One day, working in the garden, I had a marvelous aha! It struck me that time really is an illusion. In the philosophy of the yoga I practiced all these years, time is considered to be an illusion, and long before I met my teacher, I was convinced of the artificiality of time systems, but it wasn't until I stood there at that moment, trimming that rose bush, that I really got it. My perspective changed dramatically. I'm free, I thought! I'm no longer tied to yesterday or tomorrow! The realization instantly released me from the need to worry about my in-laws coming the next week and from all my regrets and resentments. And, marvelously, the moment I stopped believing in time, I had all the time in the world.

This euphoria lasted a few days. A couple of friends were experiencing a similar shift at the same time; it wasn't until the three of us got together that we saw the downside of our new perspective. We discovered we'd all missed a few appointments! So that's what happens when you leave time behind.

It occurred to me that the concentrative practices of crea would probably correct the imbalance, but it was another couple weeks before circumstance and my conscience got together and woke me up early enough in the morning and inspired enough to return to my crea practice. The intervening weeks went to family, a short vacation, and four days of stultifying heat.

As I began stretching that morning, the synthesis I'd sought was suddenly obvious.

Tolle's practice of presence is a being practice. Crea yoga is a doing practice. (Kriya is Sanskrit for "action.") It seems painfully obvious now, but it hadn't occurred to me until then that I could practice presence while practicing crea. The relaxed, alert awareness I practiced in the garden is the ideal background for crea.

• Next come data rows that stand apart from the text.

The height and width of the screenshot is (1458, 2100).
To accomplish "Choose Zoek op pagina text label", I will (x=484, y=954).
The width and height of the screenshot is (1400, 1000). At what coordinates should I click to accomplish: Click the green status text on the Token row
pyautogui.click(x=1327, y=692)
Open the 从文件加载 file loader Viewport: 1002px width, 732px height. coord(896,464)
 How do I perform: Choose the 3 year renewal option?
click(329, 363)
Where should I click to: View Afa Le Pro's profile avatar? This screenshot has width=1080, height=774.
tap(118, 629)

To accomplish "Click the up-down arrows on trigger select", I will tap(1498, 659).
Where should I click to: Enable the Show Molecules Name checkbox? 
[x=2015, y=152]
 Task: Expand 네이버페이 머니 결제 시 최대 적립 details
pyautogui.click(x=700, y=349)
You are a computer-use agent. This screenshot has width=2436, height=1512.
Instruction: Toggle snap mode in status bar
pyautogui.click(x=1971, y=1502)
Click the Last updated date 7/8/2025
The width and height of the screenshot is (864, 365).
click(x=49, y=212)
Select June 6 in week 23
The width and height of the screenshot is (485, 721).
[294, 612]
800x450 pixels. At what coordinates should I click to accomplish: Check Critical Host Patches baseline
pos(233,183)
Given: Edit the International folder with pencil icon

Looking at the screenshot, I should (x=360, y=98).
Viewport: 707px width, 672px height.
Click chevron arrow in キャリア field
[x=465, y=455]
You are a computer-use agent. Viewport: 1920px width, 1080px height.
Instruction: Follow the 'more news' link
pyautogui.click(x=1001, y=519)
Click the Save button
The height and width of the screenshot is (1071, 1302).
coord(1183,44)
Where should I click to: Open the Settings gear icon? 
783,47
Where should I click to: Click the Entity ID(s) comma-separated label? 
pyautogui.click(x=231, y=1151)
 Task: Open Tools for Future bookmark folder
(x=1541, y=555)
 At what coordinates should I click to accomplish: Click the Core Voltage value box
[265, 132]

Crea is a masculine practice, a step-by-step linear progression to a goal, the eventual re-merging of the self with the Self. It trains the attention to one-pointedness by blocking sense perceptions. Little by little it uncovers the spark of divinity within.

Being present opens the awareness as much as possible, welcoming sensation, recognizing the Now as the Source. It is a feminine practice.

Now, my crea practice is at a whole new level. I do each exercise as if it was not a means to an end. I gave each move, each breath, each visualization, each mantra, my full attention. I recognize and easily dismiss all thoughts of what I should be doing and let the process take over. Quality over quantity. Oh my.

The shift in consciousness that Tolle is talking about is happening now. Conscious awareness is growing whether you buy into his ideas or not. It's another manifestation, a huge one, of the rise of the feminine.

The trick is to move into the new consciousness without forgetting the schedule.